Revise the data below so that "This screenshot has" becomes "This image has" wherever it occurs, keeping everything else identical and omitting the pictures from your output.

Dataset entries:
------

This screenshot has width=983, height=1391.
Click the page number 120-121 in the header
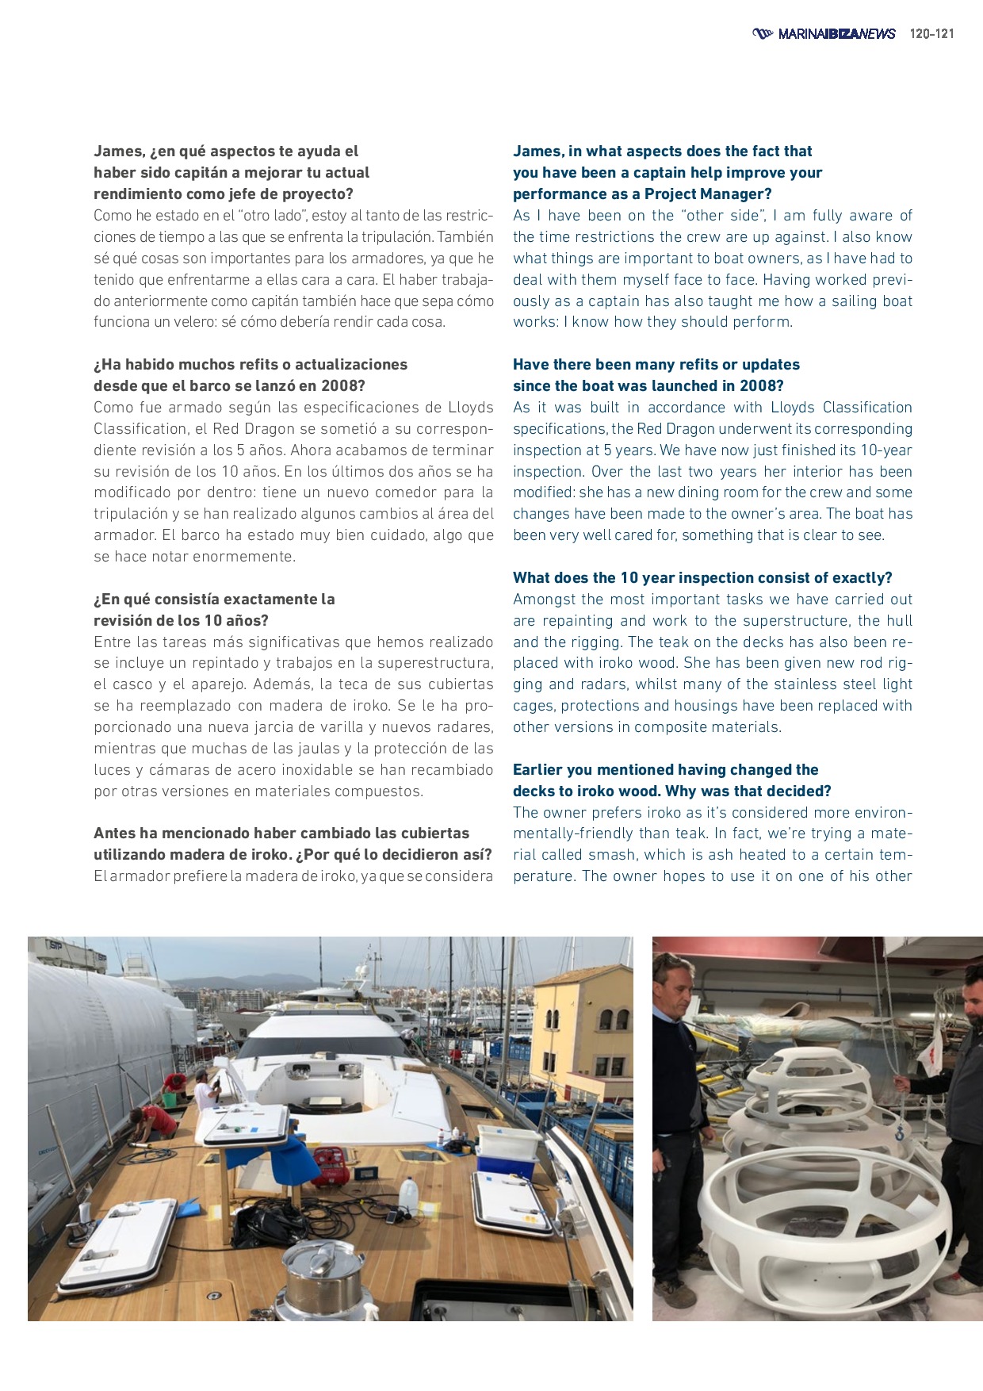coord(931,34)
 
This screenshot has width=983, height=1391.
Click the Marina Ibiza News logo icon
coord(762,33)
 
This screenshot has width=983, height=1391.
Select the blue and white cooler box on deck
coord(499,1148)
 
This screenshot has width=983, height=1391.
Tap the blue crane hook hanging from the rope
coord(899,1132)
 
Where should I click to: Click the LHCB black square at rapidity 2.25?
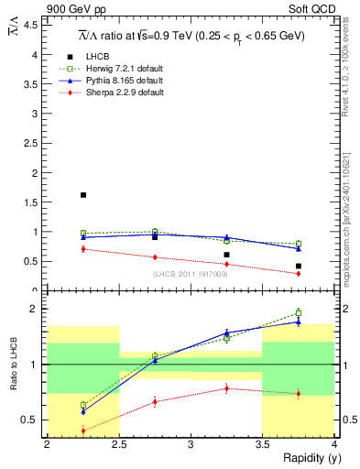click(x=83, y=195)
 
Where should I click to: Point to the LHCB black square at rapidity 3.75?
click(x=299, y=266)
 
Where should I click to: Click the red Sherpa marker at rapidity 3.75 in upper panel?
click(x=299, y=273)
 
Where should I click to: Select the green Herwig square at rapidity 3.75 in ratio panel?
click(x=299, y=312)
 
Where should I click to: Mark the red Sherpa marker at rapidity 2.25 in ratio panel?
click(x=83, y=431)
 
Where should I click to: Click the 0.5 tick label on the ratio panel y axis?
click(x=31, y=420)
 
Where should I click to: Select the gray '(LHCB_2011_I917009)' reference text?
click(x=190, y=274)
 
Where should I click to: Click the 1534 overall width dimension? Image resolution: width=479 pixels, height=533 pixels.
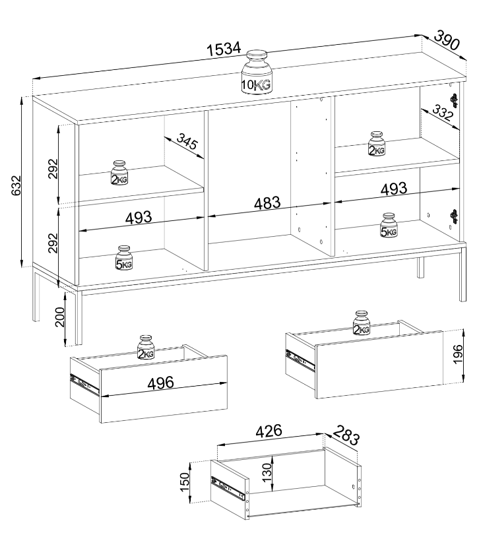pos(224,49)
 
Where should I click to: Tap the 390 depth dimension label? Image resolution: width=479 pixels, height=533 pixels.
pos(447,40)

------

:: WRITTEN SOLUTION ::
This image has width=983, height=1391.
Click the page number 120-121 in the header
coord(931,34)
 
This image has width=983, height=1391.
Click the Marina Ibiza News logo icon
coord(762,33)
 
This image has width=983, height=1391.
Select the blue and white cooler box on deck
coord(499,1148)
 
This image has width=983, height=1391.
Tap the blue crane hook hanging from the rope
coord(899,1132)
 
Where should I click to: Click the LHCB black square at rapidity 2.25?
click(x=83, y=195)
 
Where should I click to: Point to the LHCB black square at rapidity 3.75?
click(x=299, y=266)
 
Where should I click to: Click the red Sherpa marker at rapidity 3.75 in upper panel?
click(x=299, y=273)
 
Where should I click to: Select the green Herwig square at rapidity 3.75 in ratio panel?
click(x=299, y=312)
 
Where should I click to: Mark the red Sherpa marker at rapidity 2.25 in ratio panel?
click(x=83, y=431)
 
Where should I click to: Click the 0.5 tick label on the ratio panel y axis?
click(x=31, y=420)
 
Where should I click to: Select the gray '(LHCB_2011_I917009)' reference text?
click(x=190, y=274)
 
Where should I click to: Click the 1534 overall width dimension? Image resolution: width=479 pixels, height=533 pixels.
pos(224,49)
 
Where should I click to: Tap the 390 depth dimension label? Image resolution: width=479 pixels, height=533 pixels.
pos(447,40)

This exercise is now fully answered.